Now even the BJP has been afflicted by this virus — Poonam Mahajan, Pankaja Munde and Anurag Thakur are just a few of the many examples within the party’s emerging generation. There is no evidence to suggest that voters care deeply about dynastic succession; sometimes it might even work in the candidate’s favour. Another long-standing complaint about the Congress is its “high command culture”. To which, one can only ask: has anyone seen the kind of control Jayalalithaa, Mayawati or Mamata Banerjee have over their party members?

If anything, the old high command system of the Congress has almost totally dissipated; Sonia Gandhi is not like her imperious mother-in-law who could make a regional satrap quake with the quiver of her eyebrows. These are the characteristics that define Indian politics in general, and are not exclusive to the Congress. Pointing fingers at the party over these failings is, therefore, the lazy way out. Not just other politicians, who at least have a motive, but even journalists and pundits have internalised these bullet points, glibly voicing them whenever the Congress is mentioned.

Yes, the Congress has serious problems, but neither the dynasty nor the so-called high command culture are among them. As a party, specially in its post-Indira Gandhi era, the Congress had little time for the urban elite and the burgeoning middle class, which, ironically, benefited from her socialistic policies like bank nationalisation. Even before the reforms of 1991, Rajiv Gandhi had brought about economic liberalisation, which benefited urban India, but the party’s heart remained firmly on the left.

The many rural upliftment programmes initiated by the Manmohan Singh government were due to Mrs Sonia Gandhi’s pressure; while the middle class, which by now had significantly risen in numbers to count as a voting bloc, loved his economic policies but was restless with schemes like the Mahatma Gandhi National Rural Employment Guarantee Act, and the like.

Public memory now extends to just a year or two in the past, but it is worth remembering that when the Congress won in 2009, the stock markets had zoomed. The party posted better results than in 2004, which was really a freak victory, and by 2009 the “aspiration classes” too backed the party and believed in the India story.

It was during the second term that corruption, that accompanied the economic boom of the earlier tenure, came to the fore; and the Congress had no answer to the campaign by Anna Hazare and to the BJP’s obstructionist tactics in Parliament. The result was policy paralysis, for which the government — deservedly — got the blame. The fickle voter, specially in cities and small towns, began to look for alternatives — and Narendra Modi, with his development agenda, seemed the right fit. The Congress had nothing new to offer.
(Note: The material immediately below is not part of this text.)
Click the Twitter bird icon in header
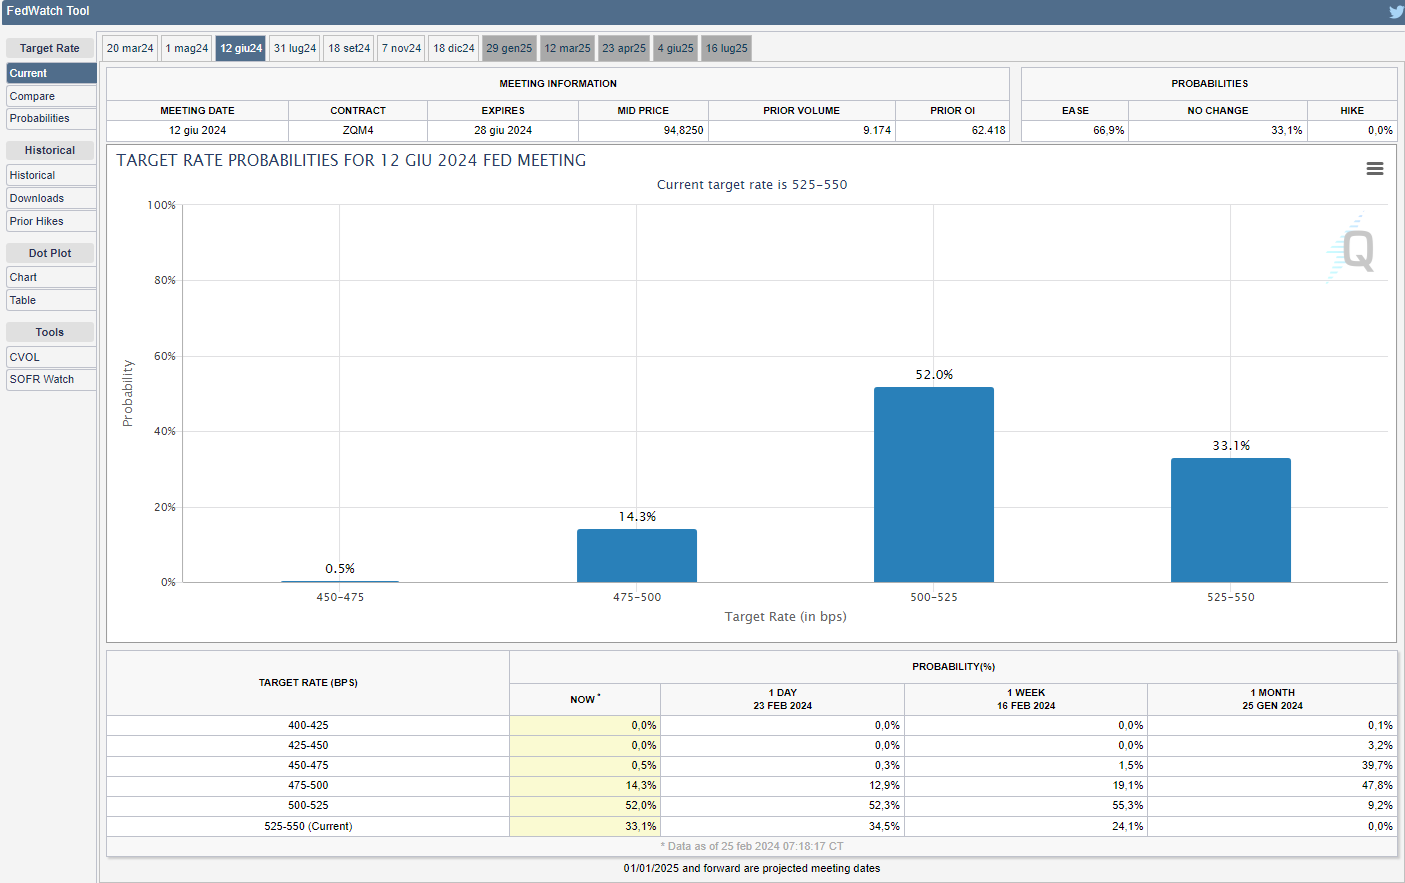The height and width of the screenshot is (883, 1405). [1396, 12]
The party’s internal structural weaknesses — lack of internal elections, poor coordination structures, durbar culture and the emergence of Rahul Gandhi without a clearly defined leadership role — had not mattered in the good times; but now they were starkly apparent. Perhaps the party’s biggest failing has been its inability or unwillingness to stand by its core values of liberalism and secularism. At a time when nasty divisiveness and growing communalisation is all around us, it was vital for the Congress to emphasise its convictions; instead, it seems to be responding in a wishy-washy way on a case-by-case basis.

It has been noted that the Congress won far more seats in the just-concluded polls than the BJP. But the BJP has won a state, that too for the first time, and taken it away from the Congress. Should the Congress be happy being number two everywhere? There is a Congress presence in every Assembly, and it is still a national party, but how soon before the regional parties treat it as one more among many contenders?
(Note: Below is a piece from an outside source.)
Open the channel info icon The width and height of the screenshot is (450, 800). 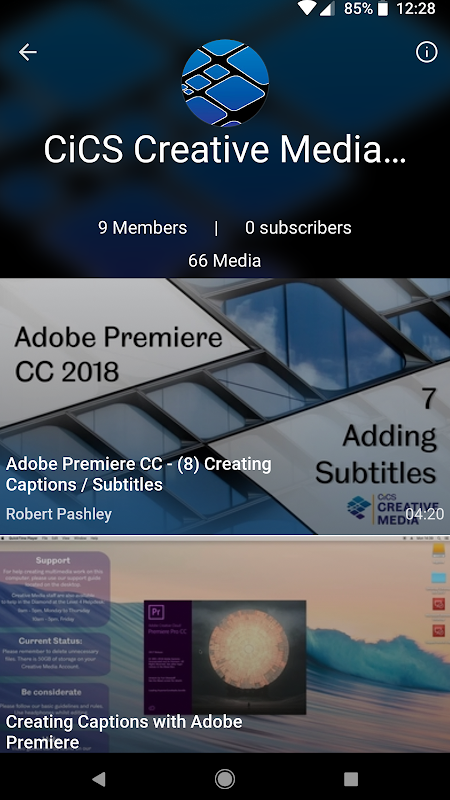point(427,52)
Reports of its demise are surely exaggerated, but if it doesn’t want to head in that direction, it must undertake a long-term overhaul that completely transforms the structure without altering the ideological foundation. Greater inner-party consultations and empowering a new generation of leaders would be a good way to begin. If it also means getting rid of deadwood, so be it. The country has not yet fully voted out the Congress, whatever its opponents may claim, but if things don’t change soon, that day is not too far off.